* [Texte de la page]
====================
Si vous avez reçu un diagnostic de grossesse molaire, il est important de retenir qu’il y aura rarement développement d’un cancer et que même si un cancer se développe, les chances de guérison sont généralement très élevées.

Le diagnostic d’une maladie trophoblastique tombe, le plus souvent, au moment d’un examen de grossesse, lors de l’échographie ou lors d’une consultation pour des saignements alors que vous êtes en âge de procréer.

Quand tout bascule…

Vous êtes enceinte de plusieurs semaines et vous l’avez peut-être déjà annoncé à vos (très) proches, quand tout à coup… tout bascule.  Les résultats de vos prises de sang dont le test de grossesse révèlent que votre grossesse est anormale, ou même déjà terminée et qu’il va falloir vous faire un curetage.  Le diagnostic (toujours basé sur la pathologie) tombe comme une sentence : vous avez une maladie trophoblastique.

Tout se passe tellement vite que vous n’avez pas le temps de comprendre ce qui vous arrive. Qu’est-ce qu’une maladie trophoblastique ?
====================
* [La consigne] Renvoyez sans rien y changer le passage du texte de la page qui s'ouvre sur les mots « Vous êtes enceinte » et se clôt sur « maladie trophoblastique ? ».

Entrées de données recueillies:
====================
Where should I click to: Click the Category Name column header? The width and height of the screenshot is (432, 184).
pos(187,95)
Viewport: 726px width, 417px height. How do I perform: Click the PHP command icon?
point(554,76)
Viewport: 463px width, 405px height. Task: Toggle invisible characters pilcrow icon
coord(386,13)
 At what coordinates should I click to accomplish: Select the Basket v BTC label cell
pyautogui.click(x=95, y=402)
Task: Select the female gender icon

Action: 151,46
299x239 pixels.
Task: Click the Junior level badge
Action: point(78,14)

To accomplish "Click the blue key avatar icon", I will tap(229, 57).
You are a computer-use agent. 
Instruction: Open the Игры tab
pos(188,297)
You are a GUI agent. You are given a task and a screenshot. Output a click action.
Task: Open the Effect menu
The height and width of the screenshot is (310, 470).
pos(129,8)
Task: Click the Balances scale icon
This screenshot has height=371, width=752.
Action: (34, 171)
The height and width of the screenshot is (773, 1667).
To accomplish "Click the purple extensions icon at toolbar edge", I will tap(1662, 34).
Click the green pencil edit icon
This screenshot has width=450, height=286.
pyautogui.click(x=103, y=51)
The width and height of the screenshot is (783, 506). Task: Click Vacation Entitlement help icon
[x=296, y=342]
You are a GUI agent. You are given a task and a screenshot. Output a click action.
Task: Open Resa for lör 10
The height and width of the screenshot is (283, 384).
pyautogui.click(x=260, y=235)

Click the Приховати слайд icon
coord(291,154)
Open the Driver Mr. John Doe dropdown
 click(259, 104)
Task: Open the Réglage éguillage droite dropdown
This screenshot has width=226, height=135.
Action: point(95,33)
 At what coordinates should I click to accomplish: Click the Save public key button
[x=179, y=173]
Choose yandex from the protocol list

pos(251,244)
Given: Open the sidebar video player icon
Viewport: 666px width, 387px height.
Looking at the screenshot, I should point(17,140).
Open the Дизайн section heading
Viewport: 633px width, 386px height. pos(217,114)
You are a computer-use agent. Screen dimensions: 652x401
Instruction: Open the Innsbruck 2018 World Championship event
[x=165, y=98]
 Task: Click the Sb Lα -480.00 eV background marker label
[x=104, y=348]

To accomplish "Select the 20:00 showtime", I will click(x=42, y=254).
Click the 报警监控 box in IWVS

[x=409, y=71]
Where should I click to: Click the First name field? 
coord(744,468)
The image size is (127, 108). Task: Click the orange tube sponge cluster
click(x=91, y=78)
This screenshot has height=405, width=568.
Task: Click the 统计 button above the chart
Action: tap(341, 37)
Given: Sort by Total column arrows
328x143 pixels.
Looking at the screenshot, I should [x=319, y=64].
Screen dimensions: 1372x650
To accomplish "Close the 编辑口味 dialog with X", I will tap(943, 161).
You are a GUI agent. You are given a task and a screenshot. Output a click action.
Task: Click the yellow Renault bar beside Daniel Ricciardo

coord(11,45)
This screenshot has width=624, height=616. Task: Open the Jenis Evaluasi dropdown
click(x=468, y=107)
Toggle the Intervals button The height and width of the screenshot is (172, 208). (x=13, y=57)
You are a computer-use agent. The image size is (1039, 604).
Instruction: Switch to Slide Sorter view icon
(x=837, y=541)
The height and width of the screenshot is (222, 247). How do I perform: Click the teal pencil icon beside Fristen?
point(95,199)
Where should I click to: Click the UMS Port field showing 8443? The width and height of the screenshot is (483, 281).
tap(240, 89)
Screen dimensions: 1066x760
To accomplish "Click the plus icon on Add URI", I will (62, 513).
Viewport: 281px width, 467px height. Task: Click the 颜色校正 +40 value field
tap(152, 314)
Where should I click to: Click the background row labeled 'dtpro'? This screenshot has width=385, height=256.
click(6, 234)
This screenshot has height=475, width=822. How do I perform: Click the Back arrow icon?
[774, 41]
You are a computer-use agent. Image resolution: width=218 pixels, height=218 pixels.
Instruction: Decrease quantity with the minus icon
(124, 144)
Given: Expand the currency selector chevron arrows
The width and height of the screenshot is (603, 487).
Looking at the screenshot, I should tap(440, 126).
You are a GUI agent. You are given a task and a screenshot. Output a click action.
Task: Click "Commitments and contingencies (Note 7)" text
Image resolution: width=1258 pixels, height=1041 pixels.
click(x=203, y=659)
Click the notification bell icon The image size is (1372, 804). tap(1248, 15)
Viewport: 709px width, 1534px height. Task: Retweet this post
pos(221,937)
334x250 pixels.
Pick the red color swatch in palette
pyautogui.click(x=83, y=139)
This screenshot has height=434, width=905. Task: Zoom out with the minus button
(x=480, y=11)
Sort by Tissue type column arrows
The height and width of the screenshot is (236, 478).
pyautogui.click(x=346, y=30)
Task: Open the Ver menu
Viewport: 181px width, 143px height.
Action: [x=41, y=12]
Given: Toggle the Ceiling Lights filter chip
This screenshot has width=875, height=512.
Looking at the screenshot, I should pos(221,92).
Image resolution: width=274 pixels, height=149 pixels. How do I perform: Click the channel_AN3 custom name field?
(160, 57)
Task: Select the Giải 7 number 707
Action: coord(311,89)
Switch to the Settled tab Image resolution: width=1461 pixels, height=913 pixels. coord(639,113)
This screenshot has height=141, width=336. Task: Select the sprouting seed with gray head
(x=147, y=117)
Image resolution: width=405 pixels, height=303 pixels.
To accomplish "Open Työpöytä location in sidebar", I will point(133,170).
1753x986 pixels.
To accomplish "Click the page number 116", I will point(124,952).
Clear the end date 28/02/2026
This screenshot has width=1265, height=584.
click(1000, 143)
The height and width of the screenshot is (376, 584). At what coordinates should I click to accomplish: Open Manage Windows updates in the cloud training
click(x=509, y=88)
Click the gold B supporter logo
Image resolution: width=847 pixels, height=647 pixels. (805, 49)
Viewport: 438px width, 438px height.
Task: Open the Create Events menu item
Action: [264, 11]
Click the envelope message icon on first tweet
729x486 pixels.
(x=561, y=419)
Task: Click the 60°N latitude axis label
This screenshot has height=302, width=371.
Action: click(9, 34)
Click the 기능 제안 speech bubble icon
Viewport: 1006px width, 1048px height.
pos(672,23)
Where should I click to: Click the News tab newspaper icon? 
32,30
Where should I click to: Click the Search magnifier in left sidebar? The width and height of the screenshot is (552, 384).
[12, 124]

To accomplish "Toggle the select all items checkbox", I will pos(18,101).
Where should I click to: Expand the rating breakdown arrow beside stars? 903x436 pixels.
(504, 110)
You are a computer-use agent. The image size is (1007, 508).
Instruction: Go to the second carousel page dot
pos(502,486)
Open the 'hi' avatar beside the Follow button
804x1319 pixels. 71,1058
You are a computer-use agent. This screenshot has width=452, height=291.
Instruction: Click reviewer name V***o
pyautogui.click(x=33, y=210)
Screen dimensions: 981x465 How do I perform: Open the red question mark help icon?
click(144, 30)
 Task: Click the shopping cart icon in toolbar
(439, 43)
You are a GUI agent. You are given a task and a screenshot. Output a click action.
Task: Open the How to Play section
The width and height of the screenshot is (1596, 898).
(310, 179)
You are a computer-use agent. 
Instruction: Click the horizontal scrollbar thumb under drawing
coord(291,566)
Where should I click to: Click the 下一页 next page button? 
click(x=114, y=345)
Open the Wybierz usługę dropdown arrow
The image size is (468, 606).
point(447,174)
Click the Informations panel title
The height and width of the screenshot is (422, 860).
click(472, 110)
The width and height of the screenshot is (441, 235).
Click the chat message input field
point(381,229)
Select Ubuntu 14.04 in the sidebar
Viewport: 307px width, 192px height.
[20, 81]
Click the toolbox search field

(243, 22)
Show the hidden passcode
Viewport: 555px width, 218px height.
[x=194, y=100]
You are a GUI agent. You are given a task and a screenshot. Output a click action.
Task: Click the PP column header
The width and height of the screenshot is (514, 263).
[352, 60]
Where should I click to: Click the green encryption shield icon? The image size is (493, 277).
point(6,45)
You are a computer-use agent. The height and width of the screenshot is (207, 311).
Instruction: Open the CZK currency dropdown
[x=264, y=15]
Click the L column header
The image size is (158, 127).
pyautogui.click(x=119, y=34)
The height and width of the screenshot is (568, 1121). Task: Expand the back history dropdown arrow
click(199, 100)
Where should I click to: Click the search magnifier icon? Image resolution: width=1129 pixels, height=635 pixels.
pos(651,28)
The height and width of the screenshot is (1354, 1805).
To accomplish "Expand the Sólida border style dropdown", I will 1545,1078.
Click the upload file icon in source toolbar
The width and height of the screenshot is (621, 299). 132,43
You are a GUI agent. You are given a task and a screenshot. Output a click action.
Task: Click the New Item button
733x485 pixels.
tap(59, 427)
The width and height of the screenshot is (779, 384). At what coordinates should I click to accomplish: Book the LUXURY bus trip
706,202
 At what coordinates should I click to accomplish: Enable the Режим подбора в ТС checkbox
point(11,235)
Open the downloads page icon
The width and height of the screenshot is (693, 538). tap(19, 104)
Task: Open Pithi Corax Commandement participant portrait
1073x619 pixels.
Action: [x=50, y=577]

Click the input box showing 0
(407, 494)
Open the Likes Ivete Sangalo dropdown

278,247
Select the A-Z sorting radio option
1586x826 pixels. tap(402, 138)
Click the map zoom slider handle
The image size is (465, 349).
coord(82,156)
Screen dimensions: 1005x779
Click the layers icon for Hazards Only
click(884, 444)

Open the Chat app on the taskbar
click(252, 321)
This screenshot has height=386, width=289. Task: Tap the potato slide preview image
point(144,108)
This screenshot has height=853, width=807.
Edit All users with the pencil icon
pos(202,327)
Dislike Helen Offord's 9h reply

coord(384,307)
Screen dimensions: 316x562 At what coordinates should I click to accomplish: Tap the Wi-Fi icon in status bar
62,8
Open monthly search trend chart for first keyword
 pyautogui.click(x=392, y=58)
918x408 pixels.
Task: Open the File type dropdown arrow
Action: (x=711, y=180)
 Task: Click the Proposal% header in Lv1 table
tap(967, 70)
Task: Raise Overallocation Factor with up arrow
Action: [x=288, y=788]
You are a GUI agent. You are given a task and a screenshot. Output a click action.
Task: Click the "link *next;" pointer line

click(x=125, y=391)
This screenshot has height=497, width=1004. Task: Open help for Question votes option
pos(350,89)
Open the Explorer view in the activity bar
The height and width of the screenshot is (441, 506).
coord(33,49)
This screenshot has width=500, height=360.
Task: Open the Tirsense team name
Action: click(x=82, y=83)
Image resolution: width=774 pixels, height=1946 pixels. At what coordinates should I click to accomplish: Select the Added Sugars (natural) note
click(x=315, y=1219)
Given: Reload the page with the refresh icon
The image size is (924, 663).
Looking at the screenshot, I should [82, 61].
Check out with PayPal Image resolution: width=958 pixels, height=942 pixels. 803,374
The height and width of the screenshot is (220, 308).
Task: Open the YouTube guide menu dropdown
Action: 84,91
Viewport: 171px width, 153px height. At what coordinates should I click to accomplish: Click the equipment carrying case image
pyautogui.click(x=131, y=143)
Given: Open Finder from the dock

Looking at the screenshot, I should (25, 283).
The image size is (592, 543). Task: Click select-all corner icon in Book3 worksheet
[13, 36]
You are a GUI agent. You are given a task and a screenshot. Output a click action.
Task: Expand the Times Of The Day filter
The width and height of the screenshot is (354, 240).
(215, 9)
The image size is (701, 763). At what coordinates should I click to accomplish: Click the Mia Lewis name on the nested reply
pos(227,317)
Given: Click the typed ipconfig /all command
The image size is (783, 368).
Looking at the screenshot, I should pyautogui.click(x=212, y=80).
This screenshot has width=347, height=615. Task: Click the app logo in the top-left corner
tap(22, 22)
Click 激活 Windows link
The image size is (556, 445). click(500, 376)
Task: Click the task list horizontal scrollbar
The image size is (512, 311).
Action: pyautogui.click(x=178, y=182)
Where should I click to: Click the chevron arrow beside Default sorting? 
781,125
====================
* [Réponse de l'exercice]
Vous êtes enceinte de plusieurs semaines et vous l’avez peut-être déjà annoncé à vos (très) proches, quand tout à coup… tout bascule.  Les résultats de vos prises de sang dont le test de grossesse révèlent que votre grossesse est anormale, ou même déjà terminée et qu’il va falloir vous faire un curetage.  Le diagnostic (toujours basé sur la pathologie) tombe comme une sentence : vous avez une maladie trophoblastique.

Tout se passe tellement vite que vous n’avez pas le temps de comprendre ce qui vous arrive. Qu’est-ce qu’une maladie trophoblastique ?